- _The tasks_
(A) Answer these questions using the forum thread about Canon after-sales support:
(i) How much does the service agent say each lens calibration will cost?
(ii) On which camera does the poster say all their lenses are very sharp?
(iii) According to the reply, what does Canon calibrate a body against?
(B) Continue the forum thread about Canon after-sales support from the point where it stops.

- _Document section_
# Canon After Sales Support



## Sabaki (Jan 2, 2015)

hey everybody 

As I've posted before, I've purchased a 7Dii recently and I'm sorry to say it has been a nightmare experience. 

I'm on my second body now and it's factory calibration is so poor, that AFMA anywhere in the -20 --> +20 range does not yield photos remotely sharp. 

I contacted the local Canon servicing centre (outsourced to an external company) who requested unedited images which I've sent and they say calibration is definitely needed. 
I've advised the service agent, all my lenses are very sharp on my 500D. 

So the next question from him was, "How old are you lenses?"

He then advises that body to lens calibration also requires calibration of the lenses and thus there will be a charge incurred ($200 per lens!)

I'm asking if this is ethical, as other 7Dii users don't have the issues I do so why exactly should I be paying to calibrate my lenses?

As a first time owner of an advanced DSLR, I was certainly not aware of this and I would just like to ask if I'm wrong to be upset about this. 

I told him that 3 of 6 lenses I have longer than 2 years.


----------



## Mt Spokane Photography (Jan 2, 2015)

Canon calibrates a body against a accurate reference lens, not against your lens. Then they adjust the lens to a accurate reference body. Then they check your body with your lens and might make tiny tweaks to the lens.

Its likely from what you told them that they suspect a lens issue, since that is the problem 99% of the time.

- _Data lines_

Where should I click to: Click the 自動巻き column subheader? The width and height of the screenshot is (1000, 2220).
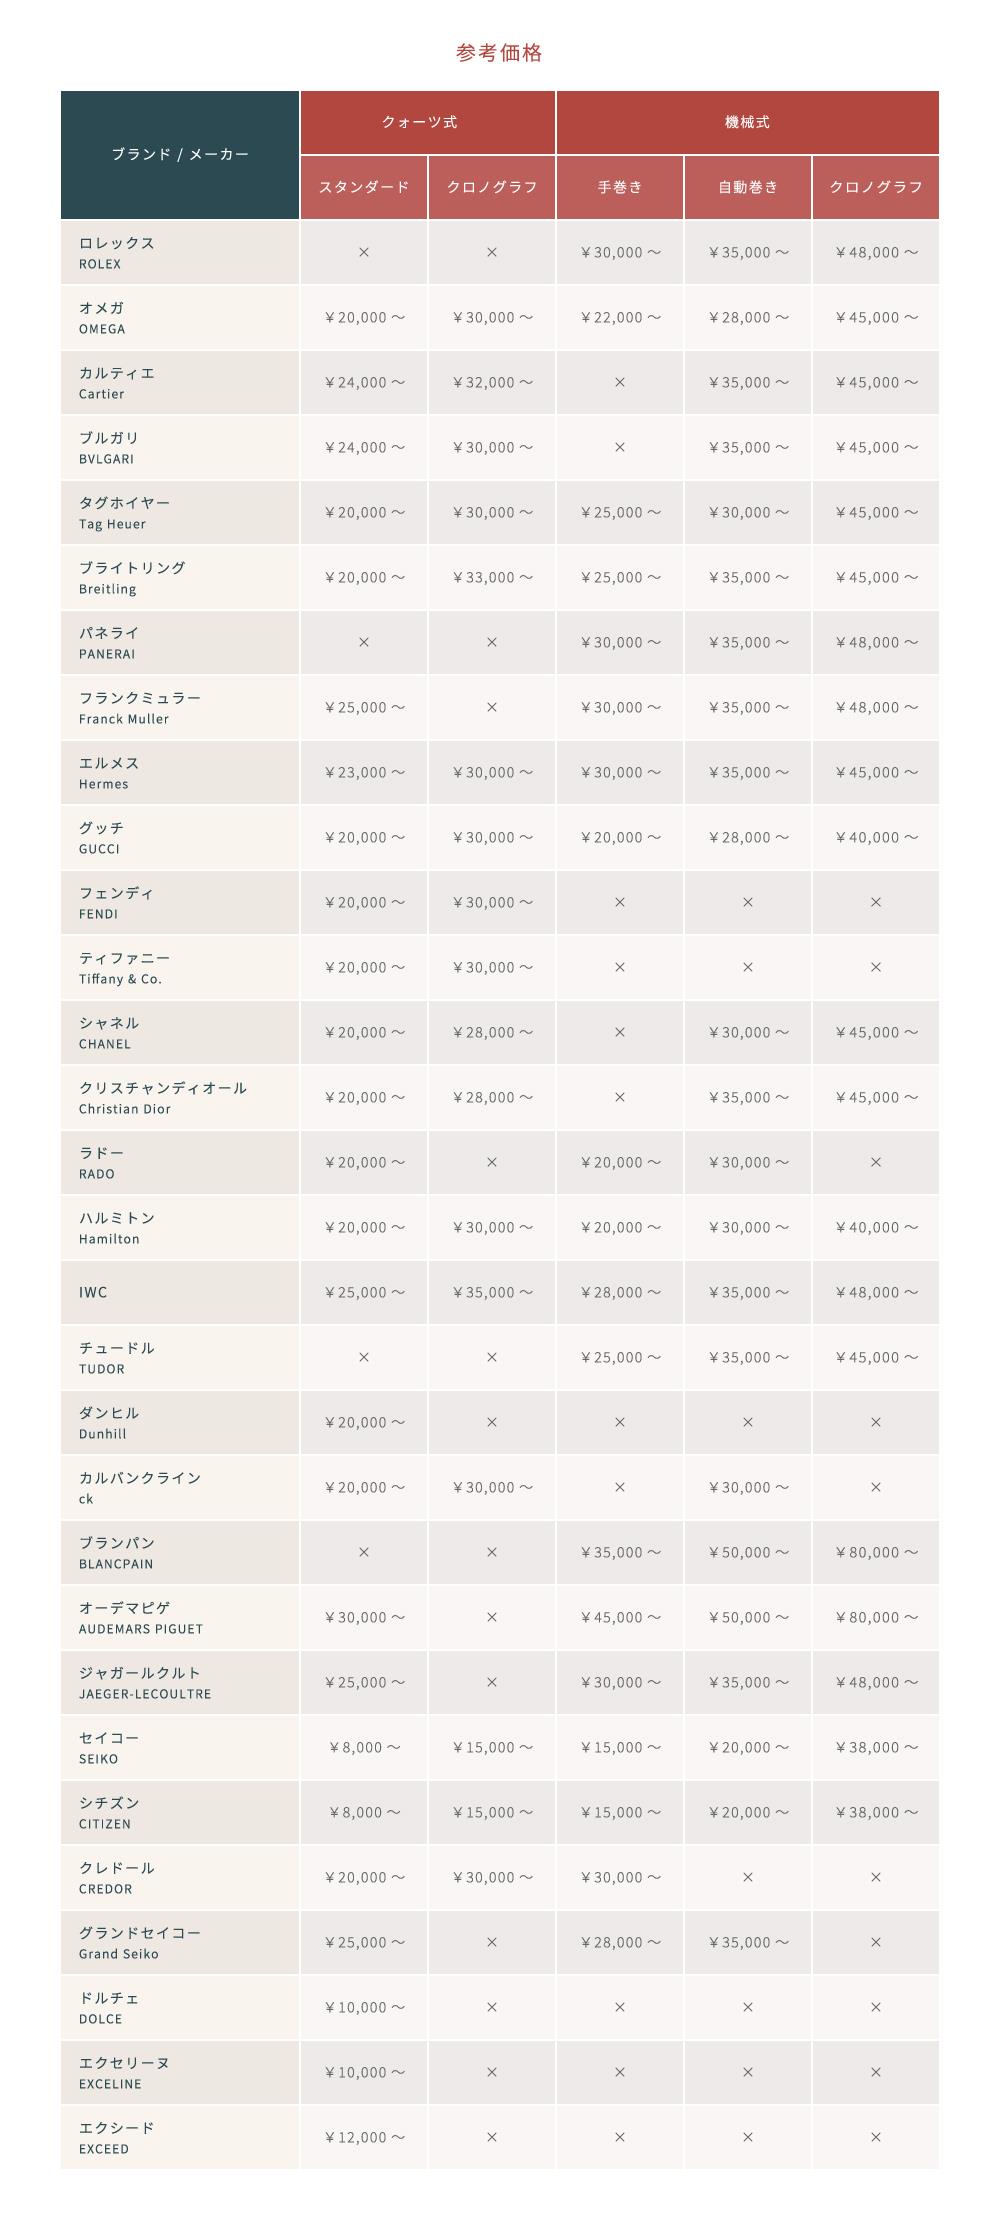coord(748,187)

- _Answers per task_
(A)
(i) $200 per lens.
(ii) The 500D.
(iii) An accurate reference lens.</t1>

(B)
Ask them to just calibrate the camera against their reference lens. Personally, I'd return the body for exchange. 

If you had your lenses adjusted to match your old body, then they will only be accurate on the old body. Canon would not do that, but other service centers might. That's a issue with adjusting lenses to match a body, if the body is not perfect, then they only match that body. Fortunately, the bodies are almost always fine.


----------



## Sabaki (Jan 2, 2015)

Mt Spokane Photography said:


> Canon calibrates a body against a accurate reference lens, not against your lens. Then they adjust the lens to a accurate reference body. Then they check your body with your lens and might make tiny tweaks to the lens.
> 
> Its likely from what you told them that they suspect a lens issue, since that is the problem 99% of the time.
> 
> ...



Hmmmmm...so it's a possibility that both the camera and lens should be calibrated then.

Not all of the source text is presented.